PeRforation EVents During ENdovascular Therapy for Acute Ischemic Stroke (PREVENT) - Registry
A large, worldwide study called PREVENT is looking at a complication that can happen during a stroke treatment called thrombectomy. This complication is a perforation of a blood vessel. The investigators aim to: 1. Find what factors make this perforation more likely. 2. Understand why the perforation happens by looking closely at images taken during the procedure. 3. Create a simple way to classify these perforations to help doctors decide how to treat them right away. 4. Improve the emergent treatment of vessel perforation to stop the bleeding rapidly. 5. Provide data to guide decision whether thrombectomy should be continued or aborted after the event of vessel perforation. 6. Develop a safer way to perform thrombectomy. Investigators will compare the results collected for patients where perforation happened with those where perforation did not happen.
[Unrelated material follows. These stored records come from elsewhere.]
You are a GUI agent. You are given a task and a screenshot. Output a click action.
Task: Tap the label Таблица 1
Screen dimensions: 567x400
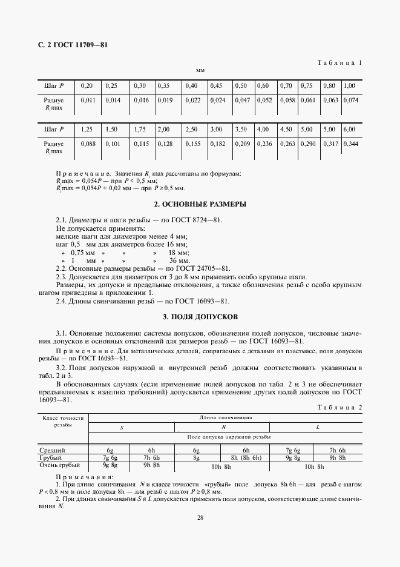click(x=339, y=62)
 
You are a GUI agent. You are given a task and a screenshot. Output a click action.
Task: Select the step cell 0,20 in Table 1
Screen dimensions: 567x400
click(x=87, y=85)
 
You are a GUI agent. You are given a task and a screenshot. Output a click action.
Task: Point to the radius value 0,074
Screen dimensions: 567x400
click(x=351, y=100)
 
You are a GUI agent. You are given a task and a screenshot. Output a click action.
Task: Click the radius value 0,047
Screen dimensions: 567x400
click(x=241, y=100)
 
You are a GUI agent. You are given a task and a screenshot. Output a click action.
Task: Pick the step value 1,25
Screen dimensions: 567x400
click(x=88, y=130)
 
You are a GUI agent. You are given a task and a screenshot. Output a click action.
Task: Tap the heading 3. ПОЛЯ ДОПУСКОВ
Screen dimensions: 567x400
click(x=200, y=316)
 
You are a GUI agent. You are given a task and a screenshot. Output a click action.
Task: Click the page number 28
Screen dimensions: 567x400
click(x=200, y=517)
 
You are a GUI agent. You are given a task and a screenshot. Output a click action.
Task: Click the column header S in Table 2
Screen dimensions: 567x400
click(x=121, y=428)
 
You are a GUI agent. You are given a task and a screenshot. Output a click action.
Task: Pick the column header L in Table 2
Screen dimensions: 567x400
click(x=318, y=428)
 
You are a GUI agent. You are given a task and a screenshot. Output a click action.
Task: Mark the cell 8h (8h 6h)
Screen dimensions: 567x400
click(x=246, y=459)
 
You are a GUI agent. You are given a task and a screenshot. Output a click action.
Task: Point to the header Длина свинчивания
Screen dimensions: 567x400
click(x=226, y=418)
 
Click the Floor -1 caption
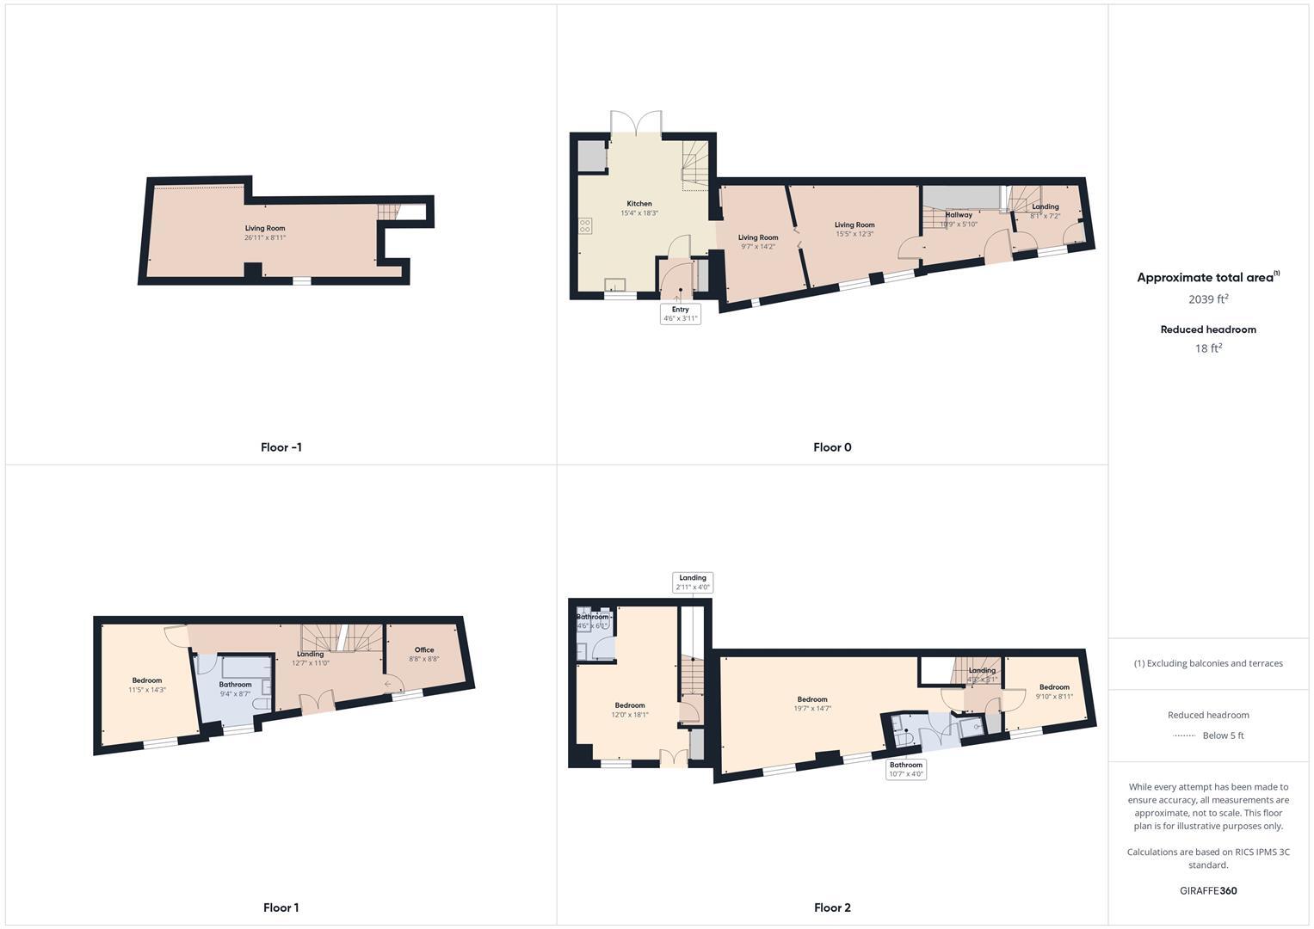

• Age ≥ 18 years at time of thrombectomy
• Acute ischemic stroke with occlusion of one or several intracranial arteries and subsequent thrombectomy.
• Target cohort: Occurrence of intracranial perforation during thrombectomy with evidence of contrast extravasation in at least one diagnostic angiography series.
• Comparison cohort: No perforation during thrombectomy. Every patient in the comparison group is matched to one patient in the target population. Matching will be carried out with respect to age, gender, participating center and location of the vascular occlusion.